You doubtless recollect of publishing an account of a very wonderful invention—a talking and thinking machine, about which I have heard nothing since. You will find it in a March number of your paper. I consider it a grand farce, and I, with many more readers of the TELEGRAPH, wish for some light upon the subject, either in confirming and explaining, or repudiating and chastising. The truth ought to be known, and where shall we go for an explanation on this point but to the TELEGRAPH.

Please give us your mind, if no more, and oblige your waiting servants.

Yours in the bonds of love,

CONCLUDING REMARKS.—The Editor has never questioned LIBIA, the author of the article under review, respecting his purpose, for the reason that no doubts were entertained as to the writer’s intention.
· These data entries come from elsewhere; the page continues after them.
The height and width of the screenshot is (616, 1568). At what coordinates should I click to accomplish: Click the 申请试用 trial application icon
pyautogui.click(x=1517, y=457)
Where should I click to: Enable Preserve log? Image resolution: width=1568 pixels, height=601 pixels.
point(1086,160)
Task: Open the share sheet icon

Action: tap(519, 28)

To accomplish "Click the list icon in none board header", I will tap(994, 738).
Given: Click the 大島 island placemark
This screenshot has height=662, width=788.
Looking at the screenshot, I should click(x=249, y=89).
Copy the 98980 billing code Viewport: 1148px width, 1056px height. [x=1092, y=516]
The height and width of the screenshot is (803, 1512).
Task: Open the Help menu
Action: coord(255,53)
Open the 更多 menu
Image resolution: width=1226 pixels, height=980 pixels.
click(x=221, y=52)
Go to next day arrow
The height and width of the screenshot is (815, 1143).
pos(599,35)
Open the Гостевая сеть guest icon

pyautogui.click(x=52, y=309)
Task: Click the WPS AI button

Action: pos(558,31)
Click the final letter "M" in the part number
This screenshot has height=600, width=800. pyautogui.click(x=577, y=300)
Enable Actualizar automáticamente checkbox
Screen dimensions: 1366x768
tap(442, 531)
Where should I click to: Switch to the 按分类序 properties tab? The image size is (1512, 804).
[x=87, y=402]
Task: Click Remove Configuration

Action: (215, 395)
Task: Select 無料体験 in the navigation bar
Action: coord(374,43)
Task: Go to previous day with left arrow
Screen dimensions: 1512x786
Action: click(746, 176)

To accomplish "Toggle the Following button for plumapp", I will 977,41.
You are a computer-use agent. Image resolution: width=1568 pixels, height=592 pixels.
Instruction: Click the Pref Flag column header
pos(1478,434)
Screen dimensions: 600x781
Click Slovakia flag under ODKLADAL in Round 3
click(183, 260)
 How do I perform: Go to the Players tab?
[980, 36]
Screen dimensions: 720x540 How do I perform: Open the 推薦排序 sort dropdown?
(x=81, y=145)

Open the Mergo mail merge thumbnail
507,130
That J. M. K. and others may be set right on this subject, it should be observed that Sir M. Faraday, some time anterior to the date of the alleged experiments before the Royal Society, had, by a simple mechanical contrivance, demonstrated—the opposers of Spiritualism were foolish enough to believe—that the Spiritual phenomena of this country are properly referable to “muscular pressure.” Many said, “Ah, yes, we knew that Spirits had nothing to do with the manifestations; we told you that the cause would be discovered.” But there were, at the same time, writing, speaking, and a variety of other media in this country, and we were quite too short-sighted to perceive how these were all moved by the philosopher’s machine, or operated by “muscular pressure.” Nevertheless, the philosopher himself, aided by the aforesaid machine—after a somewhat labored course of experiment—succeeded in accomplishing precisely what every kitchen-maid in this country does every day—he moved a table by the use of his muscles! When this astounding event was formally made known to the two continents, it came to pass that those who had been accustomed, from their youth up, to worship scientific masters and to despise the truth, said: “It is even so; as we expected, the secret is out, and science has explained the mystery.”

Under the circumstances already named, we could not but regard the article by LIBIA as an ingenious piece of irony, and, as a capital take off, we published it for the amusement of our readers. Moreover, in substituting wooden men or automatic figures for the clergy, the writer reflected with great severity on the cold, thoughtless, and mechanical character of the popular forms of religious worship, especially in the English Church. We have only to add that in giving place to that article, we trust we have done nothing to forfeit the respect and confidence of the esteemed correspondent whose letter has elicited this explanation.